The architecture of system 100 is one example of a system that may be used to train the graphical and deep neural networks described herein. Additional structure for operating and training the machine learning model is shown in fig. 2.
Fig. 2 depicts a system 200 for implementing a machine learning model described herein, such as a deep neural network described herein. Other types of machine learning models may be used, and the DNNs described herein are not the only type of machine learning model that can be used with the systems of the present disclosure. For example, if the input image contains an ordered sequence of pixels, CNN may be utilized. The system 200 may be implemented to perform one or more of the stages of image recognition described herein. The system 200 may include at least one computing system 202. The computing system 202 may include at least one processor 204, the processor 204 being operatively connected to a memory unit 208. The processor 204 may include one or more integrated circuits that implement the functionality of a Central Processing Unit (CPU) 206. CPU 206 may be a commercially available processing unit that implements an instruction set such as one of the x86, ARM, power, or MIPS instruction set families. During operation, CPU 206 may execute stored program instructions retrieved from memory unit 208. The stored program instructions may include software that controls the operation of the CPU 206 to perform the operations described herein. In some examples, processor 204 may be a system-on-chip (SoC) that integrates the functionality of CPU 206, memory unit 208, network interfaces, and input/output interfaces into a single integrated device. Computing system 202 may implement an operating system for managing various aspects of operation. Although one processor 204, one CPU 206, and one memory 208 are shown in fig. 2, of course, more than one each of the foregoing may be utilized in the overall system.

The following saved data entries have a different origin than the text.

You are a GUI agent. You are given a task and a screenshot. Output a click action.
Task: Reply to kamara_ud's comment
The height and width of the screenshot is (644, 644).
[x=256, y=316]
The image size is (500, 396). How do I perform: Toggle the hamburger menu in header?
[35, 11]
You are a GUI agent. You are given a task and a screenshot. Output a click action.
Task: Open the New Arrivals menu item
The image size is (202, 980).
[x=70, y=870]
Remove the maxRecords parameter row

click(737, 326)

Memory unit 208 may include volatile memory and nonvolatile memory for storing instructions and data. The non-volatile memory may include solid state memory, such as NAND flash memory, magnetic and optical storage media, or any other suitable data storage device that retains data when the computing system 202 is disabled or loses power. Volatile memory can include static and dynamic Random Access Memory (RAM) which stores program instructions and data. For example, the memory unit 208 may store a machine learning model 210 or algorithm, a training data set 212 of the machine learning model 210, a raw source data set 216.
The computing system 202 may include a network interface device 222 configured to provide communication with external systems and devices. For example, the network interface device 222 may include a wired and/or wireless Ethernet interface defined by an Institute of Electrical and Electronics Engineers (IEEE) 802.11 family of standards. The network interface device 222 may include a cellular communication interface for communicating with a cellular network (e.g., 3G, 4G, 5G). The network interface device 222 may be further configured to provide a communication interface to an external network 224 or cloud.

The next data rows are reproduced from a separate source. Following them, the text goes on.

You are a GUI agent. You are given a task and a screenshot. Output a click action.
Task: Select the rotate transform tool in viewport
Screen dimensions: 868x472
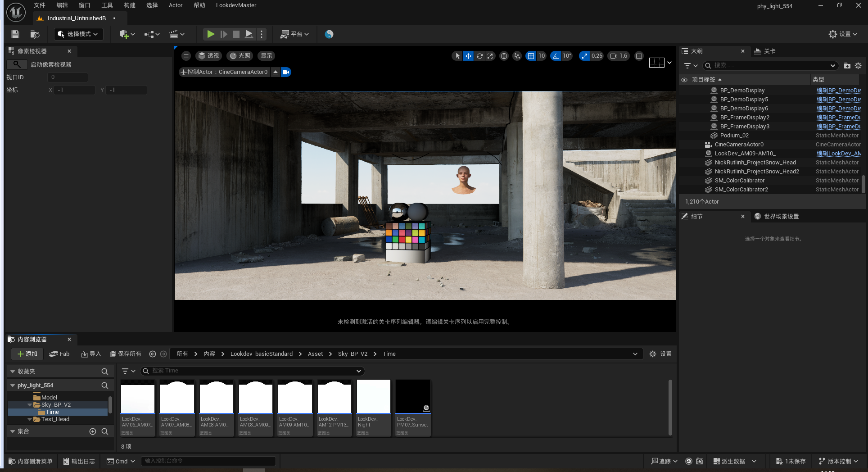(479, 56)
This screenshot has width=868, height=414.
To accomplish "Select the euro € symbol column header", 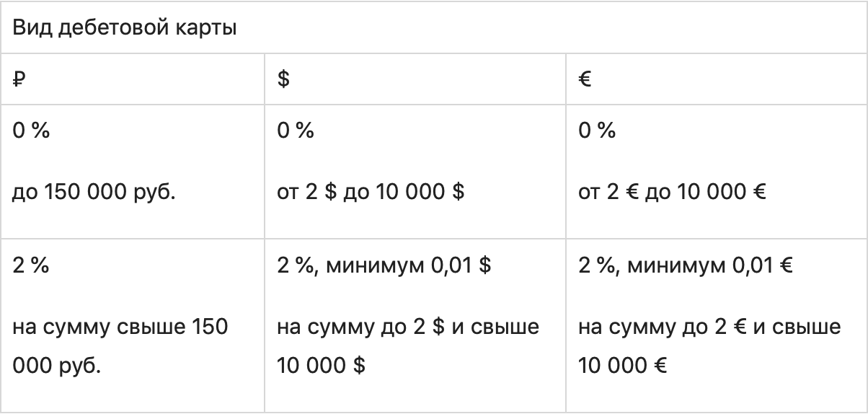I will pyautogui.click(x=585, y=79).
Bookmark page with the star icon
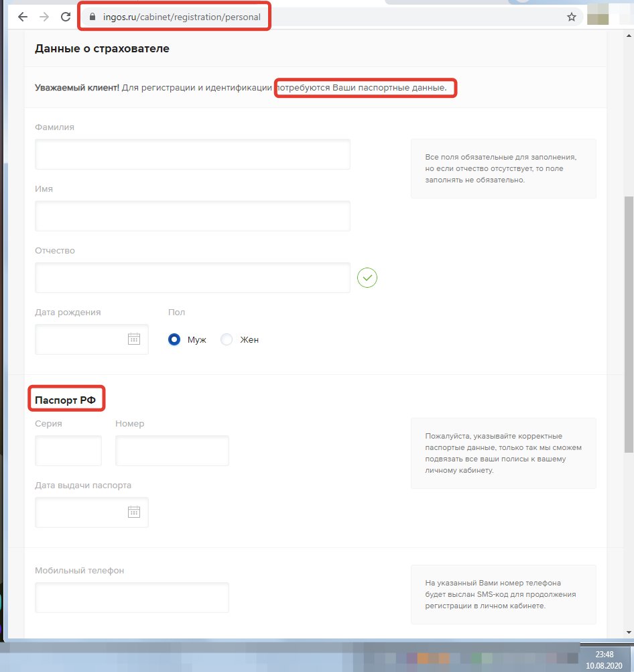This screenshot has width=634, height=672. (571, 17)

The external network 224 may be referred to as the world wide web or the internet. External network 224 may establish a standard communication protocol between computing devices. External network 224 may allow for easy exchange of information and data between computing devices and the network. One or more servers 230 may communicate with external network 224.
Computing system 202 may include an input/output (I/O) interface 220, which may be configured to provide digital and/or analog inputs and outputs. The I/O interface 220 is used to transfer information between an internal storage and an external input and/or output device (e.g., HMI device). The I/O220 interface may include associated circuitry or a BUS network to transfer information to or between the processor(s) and the storage. For example, the I/O interface 220 may include: digital I/O logic lines that may be read or set by the processor(s); a handshake line for supervising data transfer through the I/O line; a timing and counting facility; as well as other known structures that provide such functionality. Examples of input devices include a keyboard, mouse, sensor, and the like. Examples of output devices include monitors, printers, speakers, and the like. The I/O interface 220 may include additional serial interfaces (e.g., universal Serial Bus (USB) interfaces) for communicating with external devices. The I/O interface 220 may be referred to as an input interface (as it communicates data from an external input, such as a sensor) or an output interface (as it communicates data to an external output, such as a display).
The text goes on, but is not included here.